I’ve always thought that simply bit reducing a sample was enough to give it that “2a03/7” sound, and Skrasoft has done some digging to why that is so.
The Nintendo NES designers didn’t care much about audio fidelity, but did want some type of digital audio playback. You’ve probably played a Nintendo game at some point that warned you, through a wall of half-intelligible fuzz, to “skate or die die die die” or “double dibl.” It took special audio encoding to sound so terrible.
Instead of encoding the volume of each point in time, many NES games stored a sequence of volume differences.

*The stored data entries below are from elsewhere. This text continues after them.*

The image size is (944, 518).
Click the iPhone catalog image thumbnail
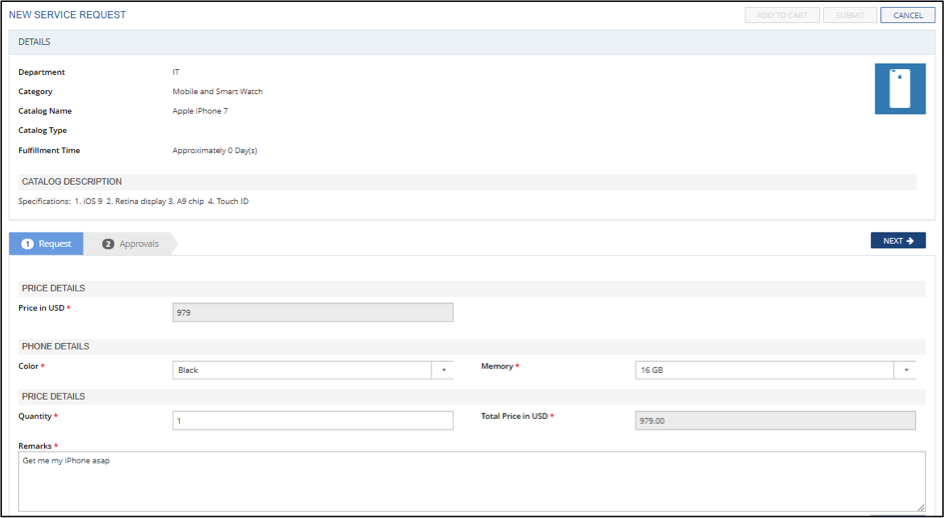pyautogui.click(x=900, y=89)
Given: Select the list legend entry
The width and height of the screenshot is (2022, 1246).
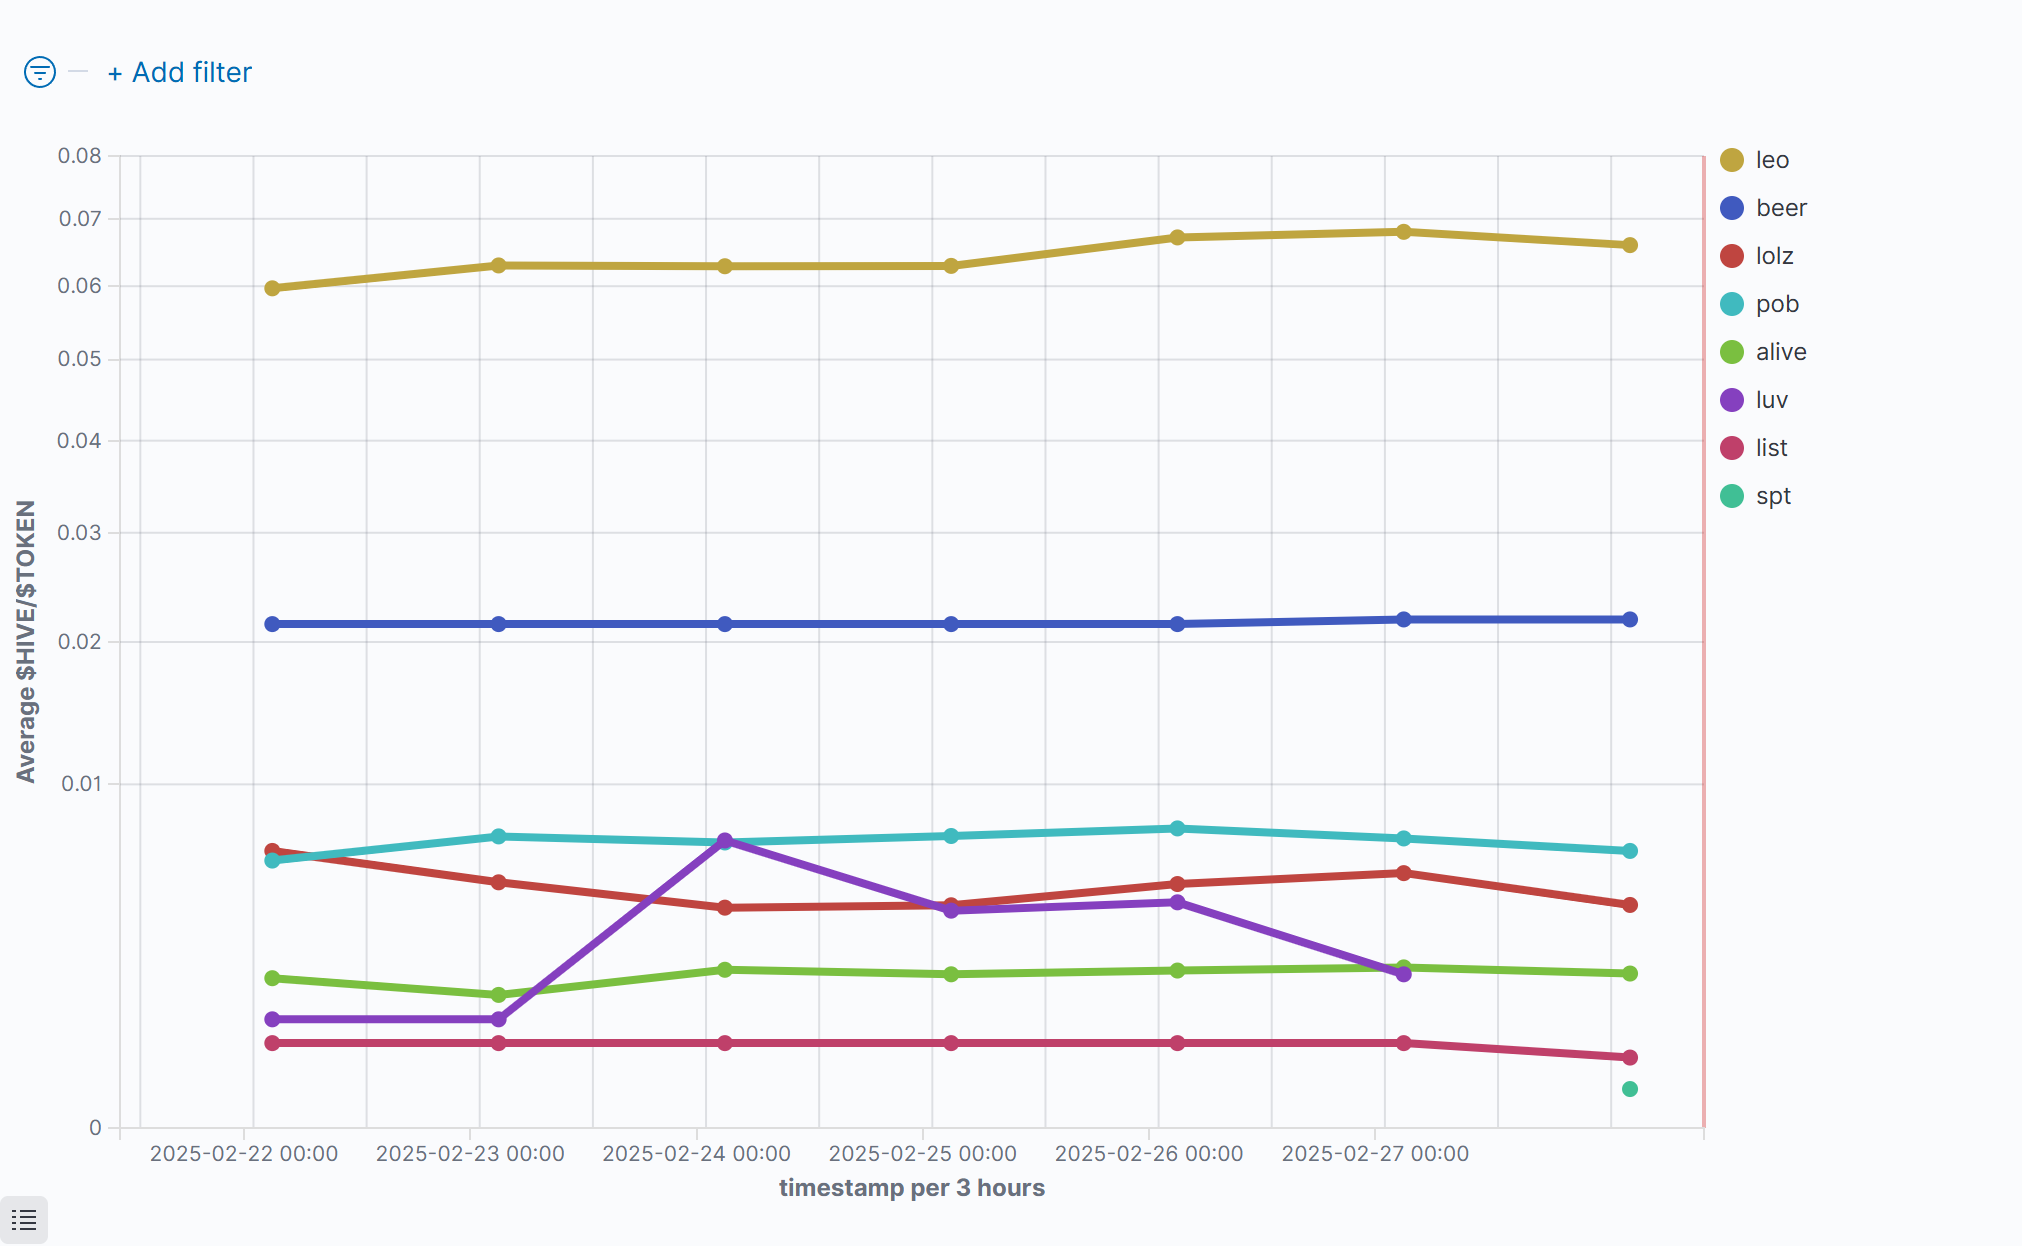Looking at the screenshot, I should coord(1771,448).
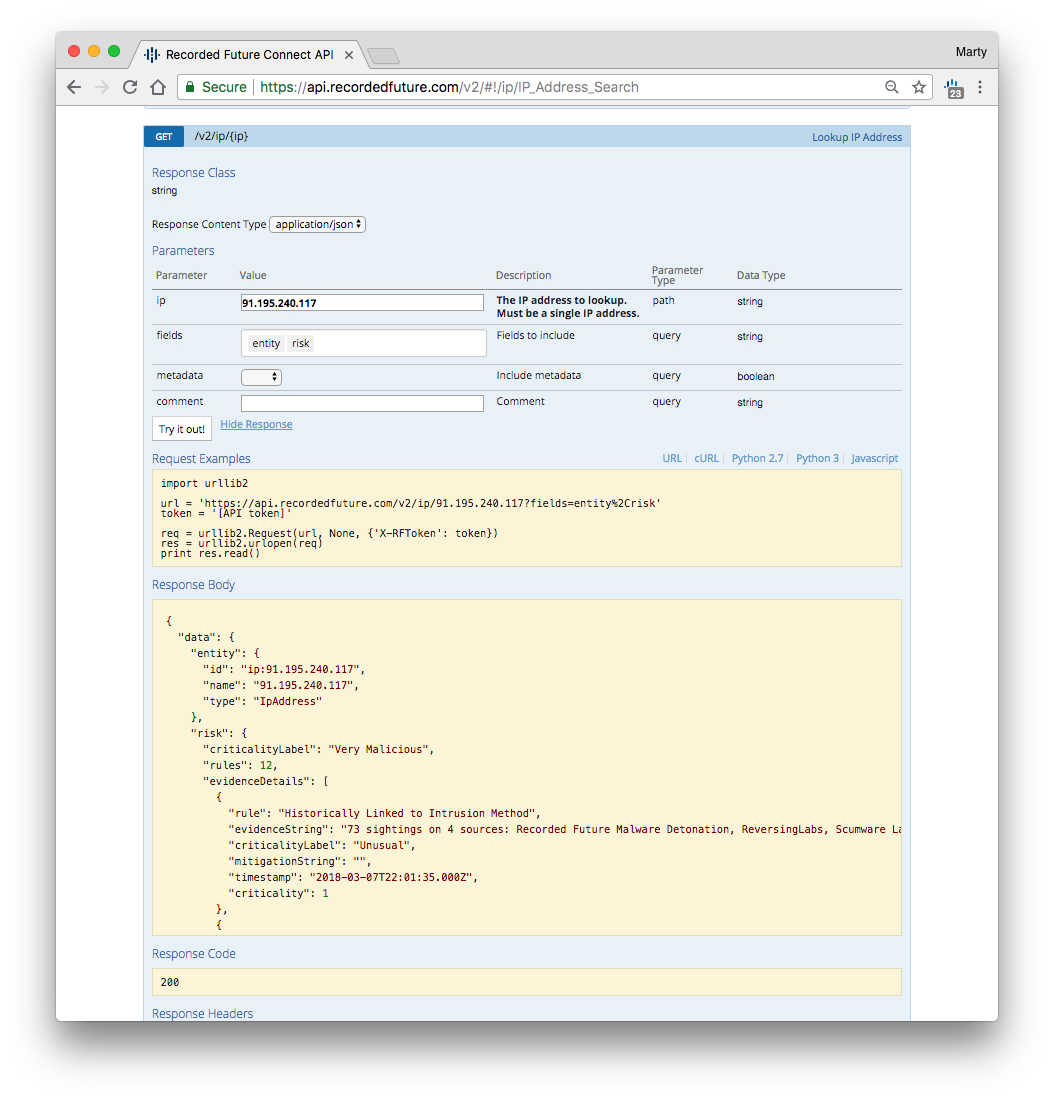
Task: Click the browser back arrow
Action: tap(74, 87)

It’s a handy format known as Differential PCM. If you have audio data that looks like, in PCM form:
1, 2, 4, 6, 3, 2
in DPCM form it becomes
+1, +1, +2, +2, -3,-1
To get the original data back you must add each term in the DPCM. As a breakdown:
n[0] = 1
n[1] = n[0] + 1 = 2
n[2] = n[1] + 2 = 4
n[3] = n[2] + 2 = 6…
We get our original data back. The advantage here is that instead of caring about the largest value (6), the largest *difference* (3) is what matters. Most audio signals have relatively small differences compared to their highest and lowest values, so a high compression ratio is possible. Instead of needing a whole byte per sample, you could likely get away with a nibble. Of course, the Nintendo didn’t have that many bits to waste! It used 1-bit DPCM. That same PCM stream of numbers, converted to 1-bit DPCM and back, goes like this:
DPCM: +1, +1, +1, +1, -1, -1
PCM: 1, 2, 3, 4, 3, 2
That’s not what we started with! This creates a distortion different from traditional bit-crushing. It has the effect of increasing noise and filtering the signal at the same time. Essentially the 1-bit DPCM format “chases” the incoming audio. High frequencies end up distorted into triangle waves.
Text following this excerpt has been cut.